While the rich get richer the poor get poorer

The cost-of-living crisis spirals deeper. Working-class people see bills and tills go up. But for the big business bosses, pound signs are rolling over their eyes and even more money rolling into their bank accounts.

Dishing out dividends

Dividend payments made to shareholders of UK-based corporations grew by 132% between 2000 and 2019, according to the Office for National Statistics. If wages had kept up with dividends, workers would be paid £2,100 a year more. For most of us, an extra £2,100 in our pockets would go some way to properly heating our homes, or to afford to eat well.

Tesla bosses’ Twitter toy

Meanwhile, the world’s richest man, Elon Musk, has agreed to spend £35 billion on his new toy, Twitter. For comparison, Sri Lanka’s debt mountain is roughly £28 billion. There, the government just defaulted on its debt, workers and poor are left unable to meet even their basic needs, and workers’ protests have erupted.

Cancer patients can’t afford heating

One in four cancer patients report that they “can’t afford life” at the moment, according to charity Macmillan. At further cost to their health, patients are cutting costs on food and sleeping in cold bedrooms. Meanwhile, statutory sick pay remains at a pitiful £99.35 a week and lasts just 28 weeks.

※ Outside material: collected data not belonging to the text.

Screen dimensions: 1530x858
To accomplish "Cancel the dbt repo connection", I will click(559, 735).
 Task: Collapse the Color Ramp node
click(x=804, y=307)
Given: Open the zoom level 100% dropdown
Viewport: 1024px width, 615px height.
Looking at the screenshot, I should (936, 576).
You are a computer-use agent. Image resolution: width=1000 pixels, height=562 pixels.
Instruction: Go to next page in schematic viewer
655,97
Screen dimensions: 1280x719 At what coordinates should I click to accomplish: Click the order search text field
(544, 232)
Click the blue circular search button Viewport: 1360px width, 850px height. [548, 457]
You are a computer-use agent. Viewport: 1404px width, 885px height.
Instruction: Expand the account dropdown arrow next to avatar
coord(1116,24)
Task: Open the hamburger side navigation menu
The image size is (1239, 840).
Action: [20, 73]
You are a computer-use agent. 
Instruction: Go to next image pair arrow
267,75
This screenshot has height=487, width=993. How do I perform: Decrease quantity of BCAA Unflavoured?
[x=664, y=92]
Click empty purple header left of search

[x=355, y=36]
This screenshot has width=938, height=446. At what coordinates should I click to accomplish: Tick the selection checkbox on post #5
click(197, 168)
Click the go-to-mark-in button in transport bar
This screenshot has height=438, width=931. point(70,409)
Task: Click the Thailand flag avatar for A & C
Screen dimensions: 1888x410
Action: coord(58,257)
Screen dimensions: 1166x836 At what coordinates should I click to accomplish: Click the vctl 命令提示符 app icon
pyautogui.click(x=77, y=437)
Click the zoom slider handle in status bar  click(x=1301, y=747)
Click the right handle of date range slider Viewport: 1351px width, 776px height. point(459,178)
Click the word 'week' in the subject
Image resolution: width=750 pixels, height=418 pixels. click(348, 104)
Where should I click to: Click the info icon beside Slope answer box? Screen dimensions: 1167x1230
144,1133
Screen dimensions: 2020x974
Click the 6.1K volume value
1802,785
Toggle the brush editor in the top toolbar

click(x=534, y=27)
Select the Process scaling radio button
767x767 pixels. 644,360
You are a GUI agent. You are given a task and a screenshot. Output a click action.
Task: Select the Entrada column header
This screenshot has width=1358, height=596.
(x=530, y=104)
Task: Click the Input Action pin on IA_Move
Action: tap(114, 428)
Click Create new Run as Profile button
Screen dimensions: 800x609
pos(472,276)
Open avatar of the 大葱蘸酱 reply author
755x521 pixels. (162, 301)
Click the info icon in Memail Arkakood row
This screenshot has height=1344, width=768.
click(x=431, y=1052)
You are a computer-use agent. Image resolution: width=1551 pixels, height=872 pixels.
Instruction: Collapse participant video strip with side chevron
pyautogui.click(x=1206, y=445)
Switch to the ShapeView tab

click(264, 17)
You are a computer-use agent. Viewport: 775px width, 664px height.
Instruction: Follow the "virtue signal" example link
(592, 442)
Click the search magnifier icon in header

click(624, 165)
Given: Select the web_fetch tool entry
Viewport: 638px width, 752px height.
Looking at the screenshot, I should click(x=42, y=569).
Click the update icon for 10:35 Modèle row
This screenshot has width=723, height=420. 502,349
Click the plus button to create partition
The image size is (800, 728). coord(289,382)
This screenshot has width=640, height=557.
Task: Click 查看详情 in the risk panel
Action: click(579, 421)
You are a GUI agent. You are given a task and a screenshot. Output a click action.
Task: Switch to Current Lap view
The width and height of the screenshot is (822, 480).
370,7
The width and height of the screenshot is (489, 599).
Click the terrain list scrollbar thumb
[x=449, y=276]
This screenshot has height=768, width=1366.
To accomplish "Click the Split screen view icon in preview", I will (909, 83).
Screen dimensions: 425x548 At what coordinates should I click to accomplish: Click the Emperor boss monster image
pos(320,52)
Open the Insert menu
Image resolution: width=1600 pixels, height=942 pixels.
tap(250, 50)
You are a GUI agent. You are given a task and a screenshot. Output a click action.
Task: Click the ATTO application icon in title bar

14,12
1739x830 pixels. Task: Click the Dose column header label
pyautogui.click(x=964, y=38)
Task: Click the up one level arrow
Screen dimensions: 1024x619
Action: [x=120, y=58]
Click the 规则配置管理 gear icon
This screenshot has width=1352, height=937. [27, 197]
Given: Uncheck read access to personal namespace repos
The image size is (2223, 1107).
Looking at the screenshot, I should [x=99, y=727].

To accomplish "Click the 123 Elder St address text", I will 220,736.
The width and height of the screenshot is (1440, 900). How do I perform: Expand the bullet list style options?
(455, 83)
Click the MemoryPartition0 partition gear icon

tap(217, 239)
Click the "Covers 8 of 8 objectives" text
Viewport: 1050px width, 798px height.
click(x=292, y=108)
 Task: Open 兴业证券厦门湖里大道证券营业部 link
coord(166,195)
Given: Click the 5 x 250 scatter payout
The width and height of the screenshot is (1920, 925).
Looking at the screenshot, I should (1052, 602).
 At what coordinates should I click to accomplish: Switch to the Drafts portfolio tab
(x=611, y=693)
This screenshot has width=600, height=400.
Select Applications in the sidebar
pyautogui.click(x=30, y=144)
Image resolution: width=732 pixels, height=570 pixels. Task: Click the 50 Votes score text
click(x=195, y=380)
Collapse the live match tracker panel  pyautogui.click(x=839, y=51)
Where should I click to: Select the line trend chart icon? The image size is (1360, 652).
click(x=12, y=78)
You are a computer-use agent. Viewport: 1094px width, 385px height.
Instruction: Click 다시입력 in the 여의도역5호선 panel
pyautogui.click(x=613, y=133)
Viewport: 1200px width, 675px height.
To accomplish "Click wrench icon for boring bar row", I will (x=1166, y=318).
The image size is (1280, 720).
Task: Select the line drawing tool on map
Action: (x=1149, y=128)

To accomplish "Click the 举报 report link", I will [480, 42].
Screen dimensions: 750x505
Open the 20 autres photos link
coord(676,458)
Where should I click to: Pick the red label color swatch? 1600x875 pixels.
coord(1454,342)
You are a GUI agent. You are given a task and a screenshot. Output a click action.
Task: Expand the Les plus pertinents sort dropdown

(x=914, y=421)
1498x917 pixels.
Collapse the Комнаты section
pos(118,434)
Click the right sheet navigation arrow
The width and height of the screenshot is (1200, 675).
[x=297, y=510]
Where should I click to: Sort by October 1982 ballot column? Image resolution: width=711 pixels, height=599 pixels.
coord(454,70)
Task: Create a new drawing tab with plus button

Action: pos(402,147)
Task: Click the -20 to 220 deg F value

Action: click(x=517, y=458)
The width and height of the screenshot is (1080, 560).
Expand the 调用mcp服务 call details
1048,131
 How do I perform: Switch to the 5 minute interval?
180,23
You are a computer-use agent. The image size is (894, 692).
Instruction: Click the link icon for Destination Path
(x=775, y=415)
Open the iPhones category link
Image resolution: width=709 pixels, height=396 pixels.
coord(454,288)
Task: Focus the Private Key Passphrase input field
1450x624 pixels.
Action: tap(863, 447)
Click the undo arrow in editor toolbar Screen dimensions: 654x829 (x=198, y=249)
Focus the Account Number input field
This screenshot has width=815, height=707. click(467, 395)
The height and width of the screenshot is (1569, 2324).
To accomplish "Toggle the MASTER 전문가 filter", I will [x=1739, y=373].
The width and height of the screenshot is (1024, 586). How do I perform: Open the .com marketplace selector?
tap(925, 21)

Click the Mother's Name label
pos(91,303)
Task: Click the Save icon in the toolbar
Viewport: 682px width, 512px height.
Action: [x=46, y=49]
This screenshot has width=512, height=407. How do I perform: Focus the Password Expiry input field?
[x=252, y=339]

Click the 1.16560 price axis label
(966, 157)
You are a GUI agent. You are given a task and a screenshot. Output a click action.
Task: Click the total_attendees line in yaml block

The health gap grows wider

Health inequality is growing. Men living in the poorest areas die 9.7 years earlier than men in the wealthiest, for women the gap is 7.9 years, according to the Office for National Statistics. The gap is growing.

There is an even greater disparity between rich and poor ‘healthy life expectancy’. If you are a woman from a rich area you get 19.3 more years of healthy life than a poor woman; for men the gap is 18.6 years.

A lifetime of hard work, stress, pollution, unsafe housing conditions, limited access to health services and being unable to afford nutritious food – all contribute to a shorter life expectancy. All made worse by the policies of Tory and Labour bosses’ politicians, and all a consequence of a system where the rich get richer at our expense.